What lines of the data include the string "computer"? Copy them all.
*** Entries supplied Section Begins ***
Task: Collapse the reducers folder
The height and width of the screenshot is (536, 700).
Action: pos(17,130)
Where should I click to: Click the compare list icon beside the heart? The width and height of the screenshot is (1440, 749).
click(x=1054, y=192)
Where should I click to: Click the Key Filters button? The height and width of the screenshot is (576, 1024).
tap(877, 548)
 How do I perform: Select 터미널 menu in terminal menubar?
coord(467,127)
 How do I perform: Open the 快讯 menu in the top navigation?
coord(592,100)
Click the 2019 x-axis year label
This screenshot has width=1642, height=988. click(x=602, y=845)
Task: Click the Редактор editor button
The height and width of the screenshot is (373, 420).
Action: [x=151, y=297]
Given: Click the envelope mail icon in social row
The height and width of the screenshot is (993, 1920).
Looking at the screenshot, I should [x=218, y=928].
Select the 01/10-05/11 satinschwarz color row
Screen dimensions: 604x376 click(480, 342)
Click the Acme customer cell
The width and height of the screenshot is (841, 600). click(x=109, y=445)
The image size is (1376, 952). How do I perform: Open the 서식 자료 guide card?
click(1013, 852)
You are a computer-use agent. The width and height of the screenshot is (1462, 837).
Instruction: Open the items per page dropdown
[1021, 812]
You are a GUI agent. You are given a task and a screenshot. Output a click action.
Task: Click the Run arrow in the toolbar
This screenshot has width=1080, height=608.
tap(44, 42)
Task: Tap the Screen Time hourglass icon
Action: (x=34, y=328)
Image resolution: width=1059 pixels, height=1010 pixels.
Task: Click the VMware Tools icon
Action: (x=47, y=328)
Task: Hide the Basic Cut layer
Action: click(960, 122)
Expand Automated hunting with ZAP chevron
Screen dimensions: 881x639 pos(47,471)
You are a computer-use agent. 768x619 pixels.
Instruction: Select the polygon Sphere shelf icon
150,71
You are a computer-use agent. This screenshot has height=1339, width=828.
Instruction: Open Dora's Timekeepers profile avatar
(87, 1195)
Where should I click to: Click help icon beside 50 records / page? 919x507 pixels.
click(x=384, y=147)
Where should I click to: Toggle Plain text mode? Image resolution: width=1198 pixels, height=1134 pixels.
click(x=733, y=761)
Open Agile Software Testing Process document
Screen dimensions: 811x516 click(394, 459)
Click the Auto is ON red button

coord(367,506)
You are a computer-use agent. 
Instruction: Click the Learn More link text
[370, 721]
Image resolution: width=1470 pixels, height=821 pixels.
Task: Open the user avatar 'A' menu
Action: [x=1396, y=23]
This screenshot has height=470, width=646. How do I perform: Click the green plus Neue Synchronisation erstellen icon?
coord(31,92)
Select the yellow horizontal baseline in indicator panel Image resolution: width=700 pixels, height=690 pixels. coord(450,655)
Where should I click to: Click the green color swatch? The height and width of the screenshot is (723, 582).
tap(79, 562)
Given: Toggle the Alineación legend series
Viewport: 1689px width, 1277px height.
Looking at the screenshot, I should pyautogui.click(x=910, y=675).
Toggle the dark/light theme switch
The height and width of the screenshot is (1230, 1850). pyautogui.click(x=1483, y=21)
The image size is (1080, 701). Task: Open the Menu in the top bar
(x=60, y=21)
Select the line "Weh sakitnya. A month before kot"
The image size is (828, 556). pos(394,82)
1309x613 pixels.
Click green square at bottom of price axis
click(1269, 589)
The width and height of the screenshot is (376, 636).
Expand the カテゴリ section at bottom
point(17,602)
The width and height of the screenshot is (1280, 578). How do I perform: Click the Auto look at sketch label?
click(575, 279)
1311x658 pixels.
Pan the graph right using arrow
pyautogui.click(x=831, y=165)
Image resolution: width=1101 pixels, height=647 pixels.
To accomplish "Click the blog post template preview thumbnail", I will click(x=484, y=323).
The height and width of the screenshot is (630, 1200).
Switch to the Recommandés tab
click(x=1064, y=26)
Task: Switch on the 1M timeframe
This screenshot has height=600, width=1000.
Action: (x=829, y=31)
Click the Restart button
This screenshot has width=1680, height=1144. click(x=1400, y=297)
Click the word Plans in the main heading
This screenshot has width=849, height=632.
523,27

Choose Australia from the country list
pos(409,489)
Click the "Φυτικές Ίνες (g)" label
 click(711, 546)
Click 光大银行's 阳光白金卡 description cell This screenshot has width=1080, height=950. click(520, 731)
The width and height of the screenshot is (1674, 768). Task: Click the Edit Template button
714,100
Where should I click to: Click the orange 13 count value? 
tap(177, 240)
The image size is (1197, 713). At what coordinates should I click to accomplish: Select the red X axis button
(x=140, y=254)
*** Entries supplied Section Ends ***
• Response
You are a computer-use agent. The width and height of the screenshot is (1462, 837).
You are a computer-use agent. 768x619 pixels.
You are a computer-use agent. This screenshot has height=1339, width=828.
You are a computer-use agent. 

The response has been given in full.